Eğer bu çocuklar dirençli kişilik özelliklerine sahip değillerse; bu katılık, şiddet içeren öfke patlamaları ve düşmanlık hissine kadar varabilir. Bu çocuklar diğer kişilerle yakınlık kurmaktan kaçınabilir, ruhlarındaki yaraları göstermemek adına insanlara mesafe koyabilir ve kendilerini görünmez duvarlarla çevirebilirler. Ancak ruhsal yapısı görece daha esnek, annelerinden göremedikleri desteği başka aile üyelerinden görebilen "şanslı" bazı çocuklar ise ruhlarını koruyabilme ve sosyal hayatın parçası olabilme arasındaki dengeyi kurabilmektedir. Kendisi dışındaki herkesi tehdit olarak yorumlamayan, yetişkin dünyasına adım atmaya başlayan bu çocuklar kendilerini koruma yolları geliştirmeyi başarmaktadır. Böylelikle annelerine duydukları yoğun öfke, nefret ve sevgi sarmalına kapılmadan kendi hayat yolcuklarında ilerleyebilmektedirler.

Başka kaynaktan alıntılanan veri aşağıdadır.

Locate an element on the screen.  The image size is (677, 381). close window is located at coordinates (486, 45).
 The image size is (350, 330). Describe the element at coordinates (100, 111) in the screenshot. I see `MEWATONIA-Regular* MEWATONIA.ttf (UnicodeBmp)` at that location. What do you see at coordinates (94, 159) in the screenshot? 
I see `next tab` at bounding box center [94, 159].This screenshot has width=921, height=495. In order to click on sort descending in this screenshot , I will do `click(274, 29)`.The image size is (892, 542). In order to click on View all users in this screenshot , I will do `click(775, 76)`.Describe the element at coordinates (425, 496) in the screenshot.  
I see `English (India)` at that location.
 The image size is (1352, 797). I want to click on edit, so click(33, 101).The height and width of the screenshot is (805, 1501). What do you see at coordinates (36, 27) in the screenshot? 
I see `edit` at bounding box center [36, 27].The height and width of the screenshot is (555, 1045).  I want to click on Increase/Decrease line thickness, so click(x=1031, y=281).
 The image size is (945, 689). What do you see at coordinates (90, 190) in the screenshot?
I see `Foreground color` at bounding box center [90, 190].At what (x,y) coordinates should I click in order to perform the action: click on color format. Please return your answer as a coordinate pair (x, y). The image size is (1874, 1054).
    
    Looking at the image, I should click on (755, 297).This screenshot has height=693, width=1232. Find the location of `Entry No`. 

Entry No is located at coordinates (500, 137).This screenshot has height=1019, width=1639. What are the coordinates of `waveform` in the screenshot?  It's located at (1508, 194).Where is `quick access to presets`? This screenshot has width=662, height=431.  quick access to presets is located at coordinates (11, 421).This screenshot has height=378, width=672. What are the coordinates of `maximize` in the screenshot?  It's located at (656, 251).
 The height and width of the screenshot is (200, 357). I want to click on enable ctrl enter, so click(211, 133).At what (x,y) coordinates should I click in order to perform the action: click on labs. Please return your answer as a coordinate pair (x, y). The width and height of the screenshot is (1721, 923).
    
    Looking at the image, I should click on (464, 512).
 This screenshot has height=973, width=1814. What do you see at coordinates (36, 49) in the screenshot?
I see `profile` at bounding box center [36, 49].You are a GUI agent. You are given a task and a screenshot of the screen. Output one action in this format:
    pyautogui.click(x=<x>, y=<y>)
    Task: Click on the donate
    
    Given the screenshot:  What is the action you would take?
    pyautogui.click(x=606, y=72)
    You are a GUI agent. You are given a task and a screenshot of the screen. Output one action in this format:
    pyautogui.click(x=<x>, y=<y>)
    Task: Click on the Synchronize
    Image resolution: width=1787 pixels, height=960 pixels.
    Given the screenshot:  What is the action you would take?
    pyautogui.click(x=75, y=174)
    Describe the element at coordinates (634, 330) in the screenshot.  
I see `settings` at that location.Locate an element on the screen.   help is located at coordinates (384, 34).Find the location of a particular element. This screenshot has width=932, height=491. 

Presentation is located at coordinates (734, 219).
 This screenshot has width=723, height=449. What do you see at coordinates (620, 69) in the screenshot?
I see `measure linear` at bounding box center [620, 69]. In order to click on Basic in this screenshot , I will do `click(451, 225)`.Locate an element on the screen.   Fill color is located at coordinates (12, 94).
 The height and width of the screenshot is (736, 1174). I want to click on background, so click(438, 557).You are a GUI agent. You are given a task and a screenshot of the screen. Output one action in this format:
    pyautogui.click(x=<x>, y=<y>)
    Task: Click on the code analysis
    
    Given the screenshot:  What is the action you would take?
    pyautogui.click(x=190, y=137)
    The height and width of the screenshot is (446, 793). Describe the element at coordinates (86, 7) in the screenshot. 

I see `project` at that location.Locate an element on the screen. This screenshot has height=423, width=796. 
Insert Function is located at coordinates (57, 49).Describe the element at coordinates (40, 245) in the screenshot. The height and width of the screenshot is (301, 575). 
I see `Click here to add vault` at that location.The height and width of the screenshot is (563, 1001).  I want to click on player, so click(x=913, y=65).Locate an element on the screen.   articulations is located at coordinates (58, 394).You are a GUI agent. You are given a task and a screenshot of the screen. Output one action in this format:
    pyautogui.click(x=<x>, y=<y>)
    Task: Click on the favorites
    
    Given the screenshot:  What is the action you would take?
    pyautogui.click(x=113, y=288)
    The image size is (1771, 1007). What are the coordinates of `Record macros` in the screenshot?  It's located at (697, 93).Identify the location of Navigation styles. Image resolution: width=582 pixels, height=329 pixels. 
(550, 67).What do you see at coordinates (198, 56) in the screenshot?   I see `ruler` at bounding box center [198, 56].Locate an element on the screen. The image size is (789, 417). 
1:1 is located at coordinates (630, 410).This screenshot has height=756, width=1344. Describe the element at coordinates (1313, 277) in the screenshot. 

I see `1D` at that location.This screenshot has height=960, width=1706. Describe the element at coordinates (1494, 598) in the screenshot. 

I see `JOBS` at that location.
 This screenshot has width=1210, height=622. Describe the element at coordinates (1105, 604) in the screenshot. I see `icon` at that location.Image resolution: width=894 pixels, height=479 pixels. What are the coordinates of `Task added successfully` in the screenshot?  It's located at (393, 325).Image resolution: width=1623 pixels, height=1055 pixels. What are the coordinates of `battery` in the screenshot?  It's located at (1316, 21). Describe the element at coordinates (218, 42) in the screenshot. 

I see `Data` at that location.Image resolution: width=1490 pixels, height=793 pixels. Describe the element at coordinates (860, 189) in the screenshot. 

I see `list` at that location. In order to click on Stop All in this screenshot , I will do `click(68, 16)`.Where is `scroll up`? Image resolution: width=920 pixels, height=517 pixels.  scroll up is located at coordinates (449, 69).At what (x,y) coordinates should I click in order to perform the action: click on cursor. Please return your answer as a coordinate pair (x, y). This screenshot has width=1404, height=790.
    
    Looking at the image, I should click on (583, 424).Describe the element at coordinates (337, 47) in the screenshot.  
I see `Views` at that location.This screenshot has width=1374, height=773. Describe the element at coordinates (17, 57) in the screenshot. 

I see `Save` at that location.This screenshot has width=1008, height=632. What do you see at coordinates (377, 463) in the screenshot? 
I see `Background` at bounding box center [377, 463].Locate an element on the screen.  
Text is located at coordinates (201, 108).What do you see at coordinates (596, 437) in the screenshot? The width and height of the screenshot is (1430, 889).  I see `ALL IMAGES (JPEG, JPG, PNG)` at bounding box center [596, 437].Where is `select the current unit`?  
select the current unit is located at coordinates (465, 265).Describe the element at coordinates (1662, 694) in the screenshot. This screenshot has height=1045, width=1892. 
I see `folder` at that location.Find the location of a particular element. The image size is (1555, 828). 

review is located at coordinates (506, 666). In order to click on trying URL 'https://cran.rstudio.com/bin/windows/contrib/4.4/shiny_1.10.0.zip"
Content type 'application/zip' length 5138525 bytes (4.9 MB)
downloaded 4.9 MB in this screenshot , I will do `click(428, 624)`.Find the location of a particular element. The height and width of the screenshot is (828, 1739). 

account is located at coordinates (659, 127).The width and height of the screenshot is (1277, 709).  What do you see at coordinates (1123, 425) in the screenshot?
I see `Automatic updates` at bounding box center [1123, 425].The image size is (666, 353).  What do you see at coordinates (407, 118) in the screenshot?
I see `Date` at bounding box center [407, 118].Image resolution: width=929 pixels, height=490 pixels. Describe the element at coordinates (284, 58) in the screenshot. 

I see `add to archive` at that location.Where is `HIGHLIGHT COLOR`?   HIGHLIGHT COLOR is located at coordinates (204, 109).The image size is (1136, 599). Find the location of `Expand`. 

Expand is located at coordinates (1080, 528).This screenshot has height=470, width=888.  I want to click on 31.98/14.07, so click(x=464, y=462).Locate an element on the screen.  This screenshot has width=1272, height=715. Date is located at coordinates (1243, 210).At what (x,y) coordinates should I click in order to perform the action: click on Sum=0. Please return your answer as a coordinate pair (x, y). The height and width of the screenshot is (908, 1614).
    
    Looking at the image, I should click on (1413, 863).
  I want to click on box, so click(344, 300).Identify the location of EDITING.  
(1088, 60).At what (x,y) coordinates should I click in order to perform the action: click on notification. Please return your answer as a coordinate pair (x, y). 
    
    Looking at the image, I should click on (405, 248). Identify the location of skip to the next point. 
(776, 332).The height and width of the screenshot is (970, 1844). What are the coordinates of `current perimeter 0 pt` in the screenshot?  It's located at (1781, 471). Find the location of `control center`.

İnsanın annesiyle kurduğu ilişki içine doğduğu dünyayla kurduğu ilişkidir. Kim olduğumuzu, değerli olup olmadığını, sevilip sevilmeyeceğimizi annelerimizin bize verdiği değerden ve hissettirdiklerinden anlarız. Annemiz bizim kendimizi tanımlayacağımız bir ayna olarak durur karşımızda. Küçük bir çocuk olarak o aynaya baktığımızda gelecekteki yaşam kapasitemizi görürüz. Annemizle kurduğumuz ilişki bazen bize iyi olduğumuzu, sevilmeyi hak ettiğimizi ve istediklerimizi başarabileceğimizi fısıldar. Bazen ise eksik, yanlış ya da kusurlu olduğumuzu ve sevilmeyi hak etmediğimizi hissederiz. Oysa çocukların özgüveni yüksek, kendi ihtiyaçlarının farkında, hayata uyum sağlayan yetişkinler olabilmeleri için benlik duygularını geliştirmeleri gerekir. Narsist anne ise çocuğunun bu ihtiyacını karşılayamaz tam tersine verdiği olumsuz mesajlarla onun yeterlilik duygusunu zedeler. Kişilerin narsist ebeveynlik sergilemesinin nedeni genellikle kendisinin de sevgisiz büyütülmesidir. Çünkü hiç kimse kendi bilmediği şeyi öğretemez. Kendine güvenmek, kendisini beğenmek, kendisiyle barışık olmak da bir annenin ancak kendisinde varsa çocuğuna öğretebileceği değerlerdir. Narsist anne (ya da baba) tarafından büyütülen çocuklar sıklıkla duygusal dalgalanmalar yaşayabilirler.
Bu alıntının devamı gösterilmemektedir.